WORKING DATA START

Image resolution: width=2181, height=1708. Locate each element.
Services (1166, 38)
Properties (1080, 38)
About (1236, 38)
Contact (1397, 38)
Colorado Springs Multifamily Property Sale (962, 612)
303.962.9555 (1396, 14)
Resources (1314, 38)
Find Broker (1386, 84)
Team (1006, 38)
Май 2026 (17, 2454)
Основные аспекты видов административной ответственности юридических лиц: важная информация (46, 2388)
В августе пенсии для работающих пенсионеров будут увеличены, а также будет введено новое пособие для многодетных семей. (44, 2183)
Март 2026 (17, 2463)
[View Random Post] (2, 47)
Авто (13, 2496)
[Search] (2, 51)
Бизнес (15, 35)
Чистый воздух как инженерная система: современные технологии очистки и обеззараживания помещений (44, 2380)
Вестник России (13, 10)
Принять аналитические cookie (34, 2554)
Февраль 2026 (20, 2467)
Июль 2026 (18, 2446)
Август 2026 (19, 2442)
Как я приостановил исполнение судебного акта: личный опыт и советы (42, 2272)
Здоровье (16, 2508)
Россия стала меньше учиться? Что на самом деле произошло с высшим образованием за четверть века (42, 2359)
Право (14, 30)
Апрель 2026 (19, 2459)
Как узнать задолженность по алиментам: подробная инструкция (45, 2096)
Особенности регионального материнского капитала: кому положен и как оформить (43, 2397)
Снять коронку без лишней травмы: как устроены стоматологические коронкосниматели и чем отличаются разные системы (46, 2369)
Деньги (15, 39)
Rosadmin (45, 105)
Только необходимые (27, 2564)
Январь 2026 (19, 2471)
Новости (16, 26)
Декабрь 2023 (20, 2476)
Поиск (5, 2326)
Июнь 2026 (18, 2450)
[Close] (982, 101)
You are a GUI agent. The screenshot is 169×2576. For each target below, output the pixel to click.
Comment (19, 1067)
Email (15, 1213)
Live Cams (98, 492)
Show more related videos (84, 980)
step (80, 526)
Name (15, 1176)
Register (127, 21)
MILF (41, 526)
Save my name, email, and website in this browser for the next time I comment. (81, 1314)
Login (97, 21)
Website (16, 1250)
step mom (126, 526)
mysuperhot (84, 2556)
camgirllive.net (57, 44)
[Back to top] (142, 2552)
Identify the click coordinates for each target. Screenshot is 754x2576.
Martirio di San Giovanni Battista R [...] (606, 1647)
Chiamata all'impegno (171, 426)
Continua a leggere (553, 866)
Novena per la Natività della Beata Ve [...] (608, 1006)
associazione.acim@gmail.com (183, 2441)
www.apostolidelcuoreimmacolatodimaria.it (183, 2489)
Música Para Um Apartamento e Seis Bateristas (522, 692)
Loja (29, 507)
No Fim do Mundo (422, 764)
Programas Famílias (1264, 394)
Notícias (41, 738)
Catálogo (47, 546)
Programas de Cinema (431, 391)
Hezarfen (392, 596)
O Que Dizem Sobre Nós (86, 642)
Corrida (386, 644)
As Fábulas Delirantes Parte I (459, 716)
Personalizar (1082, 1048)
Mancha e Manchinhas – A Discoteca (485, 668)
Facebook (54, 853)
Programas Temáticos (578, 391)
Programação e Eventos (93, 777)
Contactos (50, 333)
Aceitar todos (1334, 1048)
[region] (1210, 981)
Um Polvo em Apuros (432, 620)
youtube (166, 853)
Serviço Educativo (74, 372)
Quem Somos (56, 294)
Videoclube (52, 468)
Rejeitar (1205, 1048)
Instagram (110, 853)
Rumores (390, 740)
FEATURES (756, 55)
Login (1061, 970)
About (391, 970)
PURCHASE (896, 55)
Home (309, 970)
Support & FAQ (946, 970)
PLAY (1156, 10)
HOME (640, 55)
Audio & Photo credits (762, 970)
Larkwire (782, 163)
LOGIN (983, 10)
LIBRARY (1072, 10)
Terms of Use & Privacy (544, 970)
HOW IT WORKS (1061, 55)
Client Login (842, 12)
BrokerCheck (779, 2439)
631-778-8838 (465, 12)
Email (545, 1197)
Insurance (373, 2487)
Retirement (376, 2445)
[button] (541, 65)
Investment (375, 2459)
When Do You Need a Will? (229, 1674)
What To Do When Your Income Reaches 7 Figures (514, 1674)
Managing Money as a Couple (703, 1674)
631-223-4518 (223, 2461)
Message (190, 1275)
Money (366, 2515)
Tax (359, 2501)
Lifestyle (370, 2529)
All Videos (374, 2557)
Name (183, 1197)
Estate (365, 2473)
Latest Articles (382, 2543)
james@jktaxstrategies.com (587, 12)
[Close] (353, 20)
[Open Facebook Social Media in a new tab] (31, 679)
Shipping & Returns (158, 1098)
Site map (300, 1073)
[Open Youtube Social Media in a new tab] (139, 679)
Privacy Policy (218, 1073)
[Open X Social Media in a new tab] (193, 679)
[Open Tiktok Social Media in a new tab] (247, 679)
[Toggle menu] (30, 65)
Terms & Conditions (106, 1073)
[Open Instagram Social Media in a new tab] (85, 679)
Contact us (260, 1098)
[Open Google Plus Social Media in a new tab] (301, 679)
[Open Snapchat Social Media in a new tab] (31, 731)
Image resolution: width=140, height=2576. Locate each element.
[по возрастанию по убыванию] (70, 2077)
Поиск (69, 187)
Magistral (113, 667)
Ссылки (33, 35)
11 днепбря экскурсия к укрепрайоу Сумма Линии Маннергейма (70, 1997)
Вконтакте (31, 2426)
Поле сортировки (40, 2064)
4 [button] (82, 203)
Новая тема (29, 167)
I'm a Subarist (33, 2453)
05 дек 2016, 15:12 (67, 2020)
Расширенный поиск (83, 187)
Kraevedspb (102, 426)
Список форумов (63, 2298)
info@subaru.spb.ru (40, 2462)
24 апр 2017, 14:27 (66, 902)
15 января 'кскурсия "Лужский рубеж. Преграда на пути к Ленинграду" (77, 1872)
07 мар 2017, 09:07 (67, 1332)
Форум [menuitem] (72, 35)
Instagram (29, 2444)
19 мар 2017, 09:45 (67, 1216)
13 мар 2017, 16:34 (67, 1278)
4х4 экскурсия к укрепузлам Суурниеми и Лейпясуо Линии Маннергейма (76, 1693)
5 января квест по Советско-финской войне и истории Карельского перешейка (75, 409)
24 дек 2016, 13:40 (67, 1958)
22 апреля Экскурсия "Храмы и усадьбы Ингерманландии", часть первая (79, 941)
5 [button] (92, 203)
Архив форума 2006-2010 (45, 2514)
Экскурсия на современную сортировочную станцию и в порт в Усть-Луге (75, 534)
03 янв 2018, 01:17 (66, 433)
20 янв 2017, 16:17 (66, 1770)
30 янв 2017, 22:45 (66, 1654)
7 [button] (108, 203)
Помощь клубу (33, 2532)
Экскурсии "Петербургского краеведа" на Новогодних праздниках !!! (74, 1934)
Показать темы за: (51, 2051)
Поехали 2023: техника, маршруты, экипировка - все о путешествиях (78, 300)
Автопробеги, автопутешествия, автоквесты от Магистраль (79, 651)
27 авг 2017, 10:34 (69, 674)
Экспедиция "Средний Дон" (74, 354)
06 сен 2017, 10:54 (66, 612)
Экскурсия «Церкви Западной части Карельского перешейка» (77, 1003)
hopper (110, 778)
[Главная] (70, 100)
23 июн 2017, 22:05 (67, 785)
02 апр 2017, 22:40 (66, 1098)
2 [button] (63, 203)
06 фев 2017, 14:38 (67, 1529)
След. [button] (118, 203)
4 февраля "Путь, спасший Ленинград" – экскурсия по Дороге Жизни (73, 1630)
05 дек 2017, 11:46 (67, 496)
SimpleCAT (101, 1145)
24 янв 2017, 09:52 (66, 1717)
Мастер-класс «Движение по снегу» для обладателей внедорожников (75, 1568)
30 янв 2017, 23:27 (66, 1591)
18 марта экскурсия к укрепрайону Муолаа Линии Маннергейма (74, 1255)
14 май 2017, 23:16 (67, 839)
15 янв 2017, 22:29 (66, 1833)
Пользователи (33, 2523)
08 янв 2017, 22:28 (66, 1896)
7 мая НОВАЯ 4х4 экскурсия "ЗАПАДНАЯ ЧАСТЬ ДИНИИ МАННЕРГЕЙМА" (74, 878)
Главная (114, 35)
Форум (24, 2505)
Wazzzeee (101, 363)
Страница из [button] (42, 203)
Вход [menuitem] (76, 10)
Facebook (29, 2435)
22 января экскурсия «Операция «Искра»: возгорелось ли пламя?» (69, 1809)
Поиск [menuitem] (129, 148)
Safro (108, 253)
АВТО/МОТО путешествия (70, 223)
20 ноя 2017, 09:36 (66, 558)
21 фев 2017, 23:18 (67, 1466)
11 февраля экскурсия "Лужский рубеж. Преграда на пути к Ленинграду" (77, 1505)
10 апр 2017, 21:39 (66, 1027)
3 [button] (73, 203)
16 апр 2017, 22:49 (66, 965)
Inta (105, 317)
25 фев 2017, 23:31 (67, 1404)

WORKING DATA END

- **ASSIGNED TASK**:
Within the listing above, give again exactly every line from the line with "Поиск (5, 2326)" through the line with "step (80, 526)", both included, and no other line.

- **RESULT**:
Поиск (5, 2326)
Июнь 2026 (18, 2450)
[Close] (982, 101)
You are a GUI agent. The screenshot is 169×2576. For each target below, output the pixel to click.
Comment (19, 1067)
Email (15, 1213)
Live Cams (98, 492)
Show more related videos (84, 980)
step (80, 526)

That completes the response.